Andrew: I think Karl properly surmised the 5-year Bourbon County Brand Stout goodness by saying, “I’ve hit the bourbon wall.” I won’t give Karl too much of a hard time for failing to finish because frankly, it wasn’t easy for Ryan or I either. It was one of those things where I felt like I HAD to finish, no matter how much it hurt…kind of like cough syrup or ‘Tussin.
I have to agree with Karl; these could have probably used some more time because the changes from the ’06-’10 were subtle, not the dramatic difference we saw from our KBS vertical last year.

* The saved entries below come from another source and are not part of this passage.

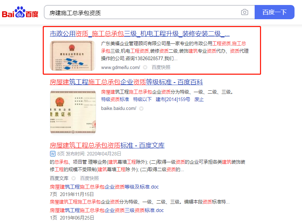Expand the dropdown arrow after www.gdmeifu.com/
The height and width of the screenshot is (222, 302).
[x=145, y=67]
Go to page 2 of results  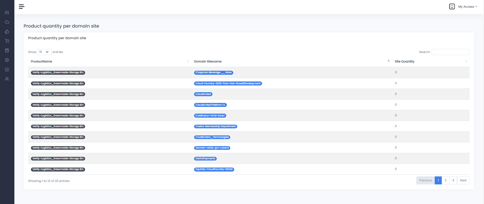click(x=445, y=180)
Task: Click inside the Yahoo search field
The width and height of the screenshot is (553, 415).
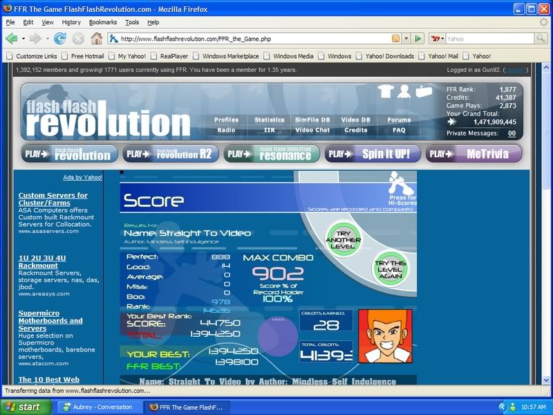Action: click(x=491, y=39)
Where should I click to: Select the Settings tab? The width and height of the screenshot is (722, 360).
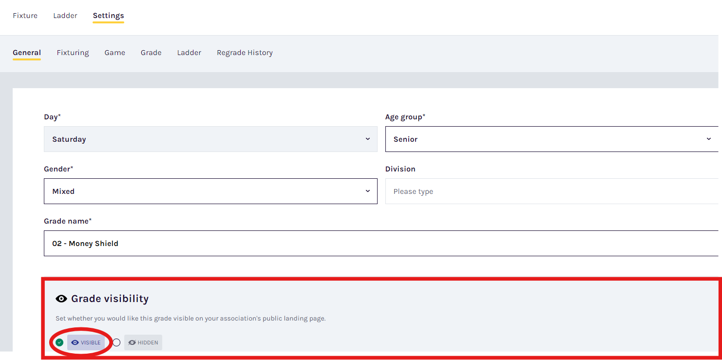pos(108,15)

As you moved from oldest to most recent, it got less bourbon-y, less boozy and less burn-y. The ’06 was thick as a milkshake with a ton of bourbon and wood in the nose. I thought the dark chocolate stood out in the flavor, along with some coffee. Did I mention it burned?

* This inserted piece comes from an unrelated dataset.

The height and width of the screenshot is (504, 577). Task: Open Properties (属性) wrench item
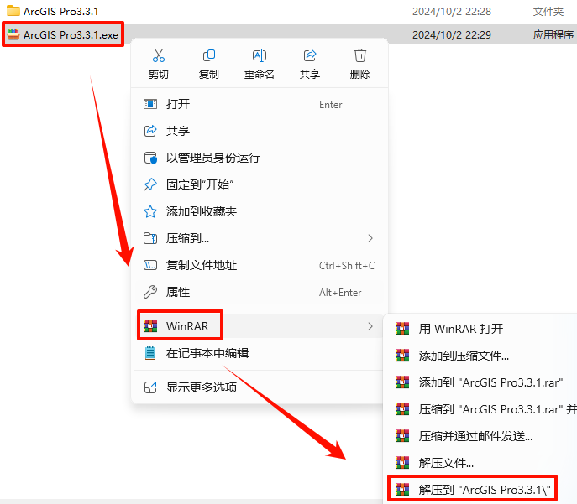(x=260, y=293)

Progressing to my favorite beer – the ’08. Not sure what it was, but I really dug this beer – it was nutty, oak-y and just enough booze burn to keep me coming back for more.
This was intense, and it took us a while to get through them with most of our time sitting in silence, staring at the five glasses in front of us. But we survived and lived for another beer, or four or five that night.
Ryan: Much like Karl and Andrew, I was a little disappointed there weren’t more drastic changes to this beer. They were soft, subtle and at times — especially near the end of our tasting — unnoticeable. But at the same time, the lack of glaring differences allowed me to better appreciate this beer. Comb through our cellar reviews and you’ll find beer after beer that has undergone drastic changes after a year or two in the cellar. But not the Bourbon County Brand Stout. Sure, each bottle was a bit different but overall this beer has held together incredibly well.
The ’06 version of Goose Island’s Bourbon County Brand Stout gave off a nose full of oak, bourbon and vanilla. So much so the smell conjured up an image of the exact wood barrel this beer was aged in. Or maybe it was the next one over? Or is it that one in the corner? Bah, forget it. The body of the ’06 was both thin and syrupy — if that’s even possible — and tasted of vanilla, dark chocolate and plums. This was easily the smoothest of the five.
The ’07 gave off more bourbon and more carbonation than the ’06. It was livelier, more festive. Dark chocolate flavors stood out as did a nice touch of peanut butter.
The 2008 bottle will forever be known, in my book, as “uninterrupted bourbon.” Sure, there were other flavors too but the bourbon just hung there, from start to finish. It never faded. it was never too strong. It was…perfect. Also worth noting was the bit of homemade root beer and roasted peanuts on the finish.
’09 was big. Bigger than the previous versions; more bourbon, more carbonation and more chocolate. “Lots and lots of chocolate,” I wrote.
A fresh bottle brought everything full circle. The flavors were at their brightest. And also their strongest.
There have been plenty of times over the last year-and-a-half when we have finished off the few bottles of something I have laid back to cellar and wondered aloud, “what would that taste like after three years.” Or, “Why didn’t we hold one more bottle back?” Well, I took note and made it a point to throw an extra bottle each of the ’06 through ’10 in to the cellar for a ten year vertical.
Uninterrupted bourbon, indeed.
So sit back, enjoy the show and hopefully we’re still here in 2015 to tell how you this beer has developed – either subtly or not – over ten years.